Intervention de François Pillet

Réunion du 22 juin 2010 à 14h30
Répression des violences faites aux femmes. - violences au sein des couples — Discussion de deux propositions de loi

Photo de François PilletFrançois Pillet, rapporteur :

Madame le président, madame, monsieur les secrétaires d'État, mes chers collègues, nous avons aujourd’hui à examiner un texte qui consacre l’aboutissement d’une initiative parlementaire très forte et la poursuite d’un processus législatif très large.

Les propositions de loi sont le fruit d’une préoccupation et d’un travail dont nous pouvons tous souligner, avec une fierté et une satisfaction légitimes, qu’il a été totalement consensuel.

Le constat de l’état des lieux conduit, dès l’origine, à des conclusions convergentes : les violences conjugales sont un phénomène d’ampleur mal connue qui engendre un contentieux atypique.

Un phénomène d’ampleur mal connue parce que les études, les recherches, les auditions démontrent qu’il existe peu de données statistiques fiables.

Un phénomène d’ampleur mal connue parce que, par hypothèse, dans la mesure où ces violences ont lieu dans l’intimité familiale, elles sont nimbées d’un voile de non-dit, de secret, voire de pardon plus ou moins librement consenti.

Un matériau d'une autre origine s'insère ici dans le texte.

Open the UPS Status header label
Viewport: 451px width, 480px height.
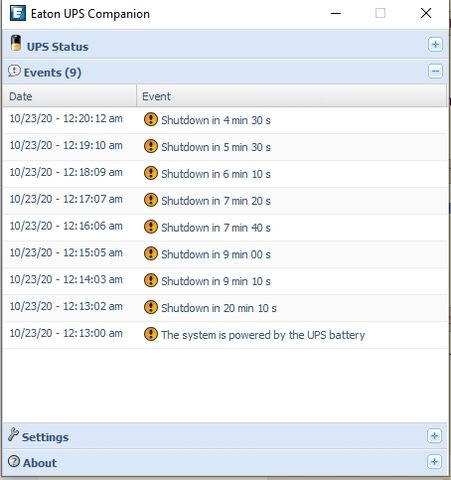pos(58,47)
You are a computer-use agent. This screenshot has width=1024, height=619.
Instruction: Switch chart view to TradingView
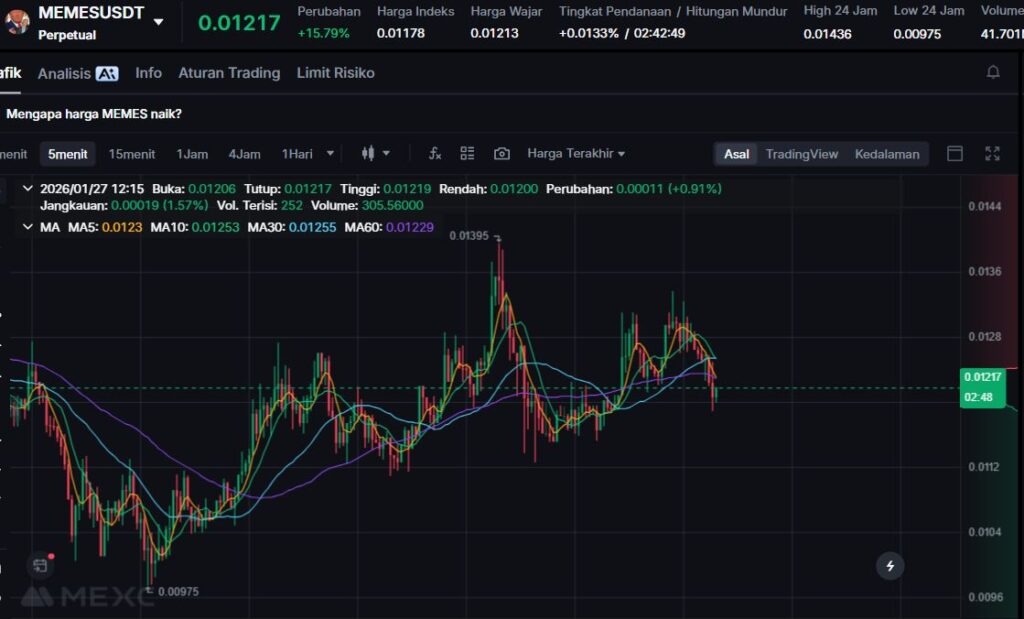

Cette situation génère ou amplifie un contentieux atypique parce que ces violences touchent tous les milieux et que l’isolement, la religion, l’âge, le chômage et l’alcool semblent les amplifier.

Un contentieux atypique aussi, parce que son règlement interviendra au terme d’un débat judiciaire qui aura peu souvent permis de mettre au jour toutes les réelles intentions, les arrière-pensées, les manipulations de l’une ou l’autre des parties, voire des deux.

Un contentieux atypique, enfin, parce qu’il s’éteint souvent par le renoncement de la victime au-delà duquel la justice évite de s’engager craignant, hélas ! assez souvent à juste titre, d’être instrumentalisée.

Tous ces obstacles à des réflexions et des choix éclairés ne sauraient pour autant faire douter que l’on doive encore mieux légiférer puisqu’il persiste là un espace sombre de souffrances, de violences et, finalement, d’atteintes aux libertés fondamentales.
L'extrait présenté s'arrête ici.